Almost exactly 10 years ago, I decided to create a website devoted to the New York School of poets and artists and name it Locus Solus, after the legendary little magazine that briefly served as the movement’s house journal. Even at the time, I knew it was swimming a bit upstream to launch a blog just at the very moment that the blogging era seemed to be crashing to a close. But I did so because I’d long felt the need for a place to find commentary, news, reviews, and links related to a movement that I found endlessly fascinating and that others seemed to as well. As I noted on the fifth anniversary of Locus Solus, back in 2018, I didn’t have a clear picture of what this site might become or what kind of audience it might find – and had no idea that I might write about 350 posts over the next decade! — but was pleasantly surprised to discover that it was both fun and rewarding to do and that others seemed to find it useful and interesting too.
To mark the occasion of this anniversary, the Flow Chart Foundation (the wonderful organization devoted to the legacy of John Ashbery) and the critic Mandana Chaffa have generously invited me to have a conversation about the blog, its mission and history, and the New York School more broadly, which will be held virtually next Wednesday, 6/15. You can find more information about the event and how to register here. Please join us for the conversation!

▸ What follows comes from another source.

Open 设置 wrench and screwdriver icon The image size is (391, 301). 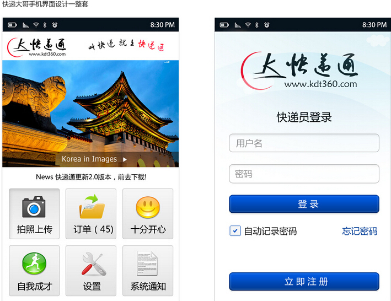click(93, 264)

Over the past five years, I’ve continued to chronicle the New York School’s ongoing influence on poetry and its legacy in contemporary culture, track the rich critical conversation it continues to provoke, and comment here and there on poems, books, podcasts, and performances. It’s almost impossible to keep up with all things New York School-related – from new art exhibits and books, sightings in the broader culture and surprising cameos in music and television, and the sad news about deaths and losses and the passing of a generation or two.
Over the past five years, I’ve posted on everything from O’Hara’s unexpected influence on fashion, on Jennifer Lawrence’s accessory choices, and on contemporary fiction to mourning the loss of jazz musicians with ties to the New York School; from how the study of mathematics is related to John Ashbery’s embrace of indeterminacy to Ted Berrigan’s influence on indie rock; from Ben Lerner’s oblique elegy to Ashbery to the time O’Hara met Marlene Dietrich.
If you’re curious about the range of topics and types of things I’ve posted about here over the past decade, click on the “Categories” and “Archives” drop-down menus on the right side of the screen and browse around. (And to keep up with new stuff, some of which doesn’t make it on to this blog, be sure to follow the “Locus Solus” Facebook page and my own Twitter account, as well as this site, to get timely updates and information and links about the poets and artists of the New York School).
Thanks, as always, for reading and for visiting this site. As Ashbery writes at the end of “The System,” “The past is dust and ashes, and this incommensurably wide way leads to the pragmatic and kinetic future.” Onward!